--- Data for processing ---
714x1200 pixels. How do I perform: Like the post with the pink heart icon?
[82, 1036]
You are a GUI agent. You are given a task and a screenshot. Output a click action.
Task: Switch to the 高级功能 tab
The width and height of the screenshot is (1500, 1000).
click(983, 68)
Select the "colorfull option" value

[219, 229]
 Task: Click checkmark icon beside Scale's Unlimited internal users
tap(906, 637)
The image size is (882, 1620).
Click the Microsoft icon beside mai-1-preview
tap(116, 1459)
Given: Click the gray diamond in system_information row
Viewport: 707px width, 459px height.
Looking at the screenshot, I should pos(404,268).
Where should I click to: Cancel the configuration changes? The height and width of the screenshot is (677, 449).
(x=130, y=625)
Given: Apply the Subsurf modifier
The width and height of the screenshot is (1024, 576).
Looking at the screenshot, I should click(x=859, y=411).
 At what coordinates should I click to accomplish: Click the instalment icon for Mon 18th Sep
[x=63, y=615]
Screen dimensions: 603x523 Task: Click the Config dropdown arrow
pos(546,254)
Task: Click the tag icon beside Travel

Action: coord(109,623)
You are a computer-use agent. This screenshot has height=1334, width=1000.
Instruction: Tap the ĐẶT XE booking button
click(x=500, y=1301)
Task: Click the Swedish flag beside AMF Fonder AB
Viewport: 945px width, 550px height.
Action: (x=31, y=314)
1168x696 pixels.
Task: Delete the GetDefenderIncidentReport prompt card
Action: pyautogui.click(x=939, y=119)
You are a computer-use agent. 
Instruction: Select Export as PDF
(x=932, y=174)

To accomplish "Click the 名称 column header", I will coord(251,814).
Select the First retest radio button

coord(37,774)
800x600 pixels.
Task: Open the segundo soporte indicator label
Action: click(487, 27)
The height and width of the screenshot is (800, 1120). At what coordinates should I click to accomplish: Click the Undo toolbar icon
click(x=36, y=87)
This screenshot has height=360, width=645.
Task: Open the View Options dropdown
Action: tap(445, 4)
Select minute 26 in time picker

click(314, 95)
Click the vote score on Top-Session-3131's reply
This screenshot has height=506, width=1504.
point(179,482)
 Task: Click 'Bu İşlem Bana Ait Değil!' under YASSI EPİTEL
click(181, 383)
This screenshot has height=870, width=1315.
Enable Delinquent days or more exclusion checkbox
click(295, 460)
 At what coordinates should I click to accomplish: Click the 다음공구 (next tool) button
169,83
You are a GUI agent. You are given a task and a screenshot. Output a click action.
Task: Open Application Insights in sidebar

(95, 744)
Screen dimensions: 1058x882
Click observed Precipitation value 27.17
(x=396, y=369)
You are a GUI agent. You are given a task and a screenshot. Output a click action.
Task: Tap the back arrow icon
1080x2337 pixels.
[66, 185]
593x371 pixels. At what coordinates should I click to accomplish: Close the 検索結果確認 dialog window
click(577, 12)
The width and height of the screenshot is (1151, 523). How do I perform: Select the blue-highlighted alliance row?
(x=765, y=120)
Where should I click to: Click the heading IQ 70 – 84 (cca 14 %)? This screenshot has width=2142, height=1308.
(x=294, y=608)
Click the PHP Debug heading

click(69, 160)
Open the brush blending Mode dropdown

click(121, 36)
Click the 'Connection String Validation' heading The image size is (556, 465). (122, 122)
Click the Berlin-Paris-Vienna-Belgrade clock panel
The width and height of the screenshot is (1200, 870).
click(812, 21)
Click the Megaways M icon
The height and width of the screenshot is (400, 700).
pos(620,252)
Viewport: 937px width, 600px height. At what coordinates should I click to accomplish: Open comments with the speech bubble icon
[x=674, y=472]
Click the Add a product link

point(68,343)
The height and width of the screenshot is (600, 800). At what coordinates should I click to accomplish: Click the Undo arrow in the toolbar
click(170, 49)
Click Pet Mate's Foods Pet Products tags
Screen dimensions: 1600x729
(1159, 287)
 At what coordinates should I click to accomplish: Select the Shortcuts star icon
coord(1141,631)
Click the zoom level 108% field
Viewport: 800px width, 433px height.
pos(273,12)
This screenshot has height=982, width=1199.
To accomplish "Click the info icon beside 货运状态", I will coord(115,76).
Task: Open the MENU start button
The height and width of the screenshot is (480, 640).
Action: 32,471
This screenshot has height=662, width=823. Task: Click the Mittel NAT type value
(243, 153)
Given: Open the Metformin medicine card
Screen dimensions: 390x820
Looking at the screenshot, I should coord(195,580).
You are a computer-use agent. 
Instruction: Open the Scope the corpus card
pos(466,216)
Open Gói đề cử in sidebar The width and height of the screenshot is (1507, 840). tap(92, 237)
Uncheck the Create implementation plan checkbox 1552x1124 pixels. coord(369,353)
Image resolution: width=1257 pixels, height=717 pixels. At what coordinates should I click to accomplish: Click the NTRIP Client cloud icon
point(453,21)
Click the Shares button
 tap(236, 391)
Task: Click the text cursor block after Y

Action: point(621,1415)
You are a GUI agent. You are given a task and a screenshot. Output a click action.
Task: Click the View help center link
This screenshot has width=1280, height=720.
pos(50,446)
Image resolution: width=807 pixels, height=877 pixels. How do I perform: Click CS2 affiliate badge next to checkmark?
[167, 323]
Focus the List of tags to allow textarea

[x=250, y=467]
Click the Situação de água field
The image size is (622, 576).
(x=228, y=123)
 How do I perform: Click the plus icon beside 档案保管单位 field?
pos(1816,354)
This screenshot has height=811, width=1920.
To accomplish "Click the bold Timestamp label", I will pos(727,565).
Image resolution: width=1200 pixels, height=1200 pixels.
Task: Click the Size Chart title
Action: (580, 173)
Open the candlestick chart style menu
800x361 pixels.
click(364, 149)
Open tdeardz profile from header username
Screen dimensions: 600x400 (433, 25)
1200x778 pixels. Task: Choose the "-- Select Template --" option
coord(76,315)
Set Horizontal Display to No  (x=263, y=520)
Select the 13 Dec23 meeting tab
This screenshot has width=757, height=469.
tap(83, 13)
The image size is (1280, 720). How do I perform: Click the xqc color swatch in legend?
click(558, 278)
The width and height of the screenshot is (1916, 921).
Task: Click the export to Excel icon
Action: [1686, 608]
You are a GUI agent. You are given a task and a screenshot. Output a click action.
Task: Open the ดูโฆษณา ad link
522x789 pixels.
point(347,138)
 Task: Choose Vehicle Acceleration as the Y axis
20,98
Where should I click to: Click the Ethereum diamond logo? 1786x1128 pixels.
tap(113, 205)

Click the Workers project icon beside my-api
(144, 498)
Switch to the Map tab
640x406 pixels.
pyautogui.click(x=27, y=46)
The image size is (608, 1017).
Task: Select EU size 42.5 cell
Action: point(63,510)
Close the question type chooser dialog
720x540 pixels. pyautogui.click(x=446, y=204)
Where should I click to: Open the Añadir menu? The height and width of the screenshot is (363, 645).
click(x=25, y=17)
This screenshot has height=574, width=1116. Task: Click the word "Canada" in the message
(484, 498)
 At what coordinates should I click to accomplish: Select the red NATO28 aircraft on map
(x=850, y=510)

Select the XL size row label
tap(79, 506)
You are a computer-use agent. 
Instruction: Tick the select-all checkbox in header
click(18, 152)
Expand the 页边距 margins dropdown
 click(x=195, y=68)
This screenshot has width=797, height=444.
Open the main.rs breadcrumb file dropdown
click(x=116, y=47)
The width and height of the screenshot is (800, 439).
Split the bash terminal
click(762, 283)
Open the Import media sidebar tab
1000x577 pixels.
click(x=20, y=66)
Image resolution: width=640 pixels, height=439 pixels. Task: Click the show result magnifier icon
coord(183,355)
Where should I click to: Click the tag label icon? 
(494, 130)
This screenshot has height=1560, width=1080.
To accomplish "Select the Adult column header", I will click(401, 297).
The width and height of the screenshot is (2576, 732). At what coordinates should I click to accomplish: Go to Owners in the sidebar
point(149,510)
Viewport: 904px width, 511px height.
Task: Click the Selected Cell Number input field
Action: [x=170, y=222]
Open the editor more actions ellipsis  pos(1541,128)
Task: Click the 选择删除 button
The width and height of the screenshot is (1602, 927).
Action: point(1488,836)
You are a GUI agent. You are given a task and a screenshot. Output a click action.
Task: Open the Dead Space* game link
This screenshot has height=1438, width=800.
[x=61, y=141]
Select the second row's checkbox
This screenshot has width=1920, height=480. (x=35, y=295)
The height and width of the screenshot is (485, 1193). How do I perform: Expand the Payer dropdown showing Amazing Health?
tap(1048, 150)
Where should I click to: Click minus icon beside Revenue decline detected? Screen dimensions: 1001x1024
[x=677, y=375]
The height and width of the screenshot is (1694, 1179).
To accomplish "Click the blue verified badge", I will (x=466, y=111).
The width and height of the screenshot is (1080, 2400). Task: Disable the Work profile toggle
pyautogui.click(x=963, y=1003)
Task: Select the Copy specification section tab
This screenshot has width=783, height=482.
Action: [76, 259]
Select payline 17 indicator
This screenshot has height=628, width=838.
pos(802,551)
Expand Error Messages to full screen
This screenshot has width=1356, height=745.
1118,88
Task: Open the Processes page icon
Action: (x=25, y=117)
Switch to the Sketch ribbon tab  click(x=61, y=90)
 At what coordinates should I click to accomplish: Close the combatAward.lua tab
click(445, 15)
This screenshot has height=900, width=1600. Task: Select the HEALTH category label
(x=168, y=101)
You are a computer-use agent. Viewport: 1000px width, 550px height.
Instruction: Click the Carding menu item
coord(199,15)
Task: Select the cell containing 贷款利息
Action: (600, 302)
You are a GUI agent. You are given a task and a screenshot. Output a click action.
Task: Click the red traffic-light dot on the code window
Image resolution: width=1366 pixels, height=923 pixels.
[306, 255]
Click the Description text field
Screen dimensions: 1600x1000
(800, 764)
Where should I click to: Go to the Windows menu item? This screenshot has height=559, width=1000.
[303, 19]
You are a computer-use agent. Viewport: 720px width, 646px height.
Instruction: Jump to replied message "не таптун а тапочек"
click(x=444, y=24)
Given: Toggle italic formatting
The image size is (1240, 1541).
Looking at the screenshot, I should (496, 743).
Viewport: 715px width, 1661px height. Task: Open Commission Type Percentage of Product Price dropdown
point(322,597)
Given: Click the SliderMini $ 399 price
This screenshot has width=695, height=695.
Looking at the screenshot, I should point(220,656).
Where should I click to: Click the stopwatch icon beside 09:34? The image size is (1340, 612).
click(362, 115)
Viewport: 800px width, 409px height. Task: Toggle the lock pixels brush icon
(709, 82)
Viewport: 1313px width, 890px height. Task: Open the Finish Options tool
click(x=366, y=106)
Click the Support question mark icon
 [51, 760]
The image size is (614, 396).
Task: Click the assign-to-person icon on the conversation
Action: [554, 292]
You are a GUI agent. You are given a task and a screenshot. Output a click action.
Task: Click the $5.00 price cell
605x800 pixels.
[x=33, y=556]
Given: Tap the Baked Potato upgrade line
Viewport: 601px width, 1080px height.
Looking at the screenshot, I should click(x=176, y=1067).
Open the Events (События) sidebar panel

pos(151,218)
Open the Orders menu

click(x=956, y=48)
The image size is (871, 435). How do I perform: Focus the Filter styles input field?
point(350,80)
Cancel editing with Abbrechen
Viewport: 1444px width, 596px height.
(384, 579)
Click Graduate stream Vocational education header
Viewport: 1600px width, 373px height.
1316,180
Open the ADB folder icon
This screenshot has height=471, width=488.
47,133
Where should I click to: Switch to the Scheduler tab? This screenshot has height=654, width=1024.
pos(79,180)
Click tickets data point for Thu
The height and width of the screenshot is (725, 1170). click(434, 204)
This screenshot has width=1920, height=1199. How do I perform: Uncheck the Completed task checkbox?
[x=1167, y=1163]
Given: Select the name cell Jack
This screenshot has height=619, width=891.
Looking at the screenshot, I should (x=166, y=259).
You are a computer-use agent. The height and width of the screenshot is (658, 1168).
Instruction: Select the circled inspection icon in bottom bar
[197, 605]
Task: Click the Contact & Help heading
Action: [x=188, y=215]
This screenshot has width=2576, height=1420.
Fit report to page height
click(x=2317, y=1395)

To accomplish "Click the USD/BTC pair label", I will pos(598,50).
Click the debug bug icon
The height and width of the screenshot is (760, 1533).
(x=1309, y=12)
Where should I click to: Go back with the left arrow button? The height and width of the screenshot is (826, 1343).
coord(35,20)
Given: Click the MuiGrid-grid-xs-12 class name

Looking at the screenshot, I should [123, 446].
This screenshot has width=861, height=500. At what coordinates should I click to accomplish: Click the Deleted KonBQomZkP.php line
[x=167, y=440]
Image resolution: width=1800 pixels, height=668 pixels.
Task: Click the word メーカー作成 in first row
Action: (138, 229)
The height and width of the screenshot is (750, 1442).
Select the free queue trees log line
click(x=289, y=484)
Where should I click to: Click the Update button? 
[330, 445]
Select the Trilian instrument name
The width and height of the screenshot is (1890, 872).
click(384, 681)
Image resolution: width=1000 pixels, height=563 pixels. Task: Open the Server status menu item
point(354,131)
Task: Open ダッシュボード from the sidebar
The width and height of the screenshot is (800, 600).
---
▶ _What is being asked_
Identify each line in the records above that contains the word "column", and copy it out in full.

▶ _Problem solution_
To accomplish "Click the 名称 column header", I will coord(251,814).
To accomplish "Select the Adult column header", I will click(401, 297).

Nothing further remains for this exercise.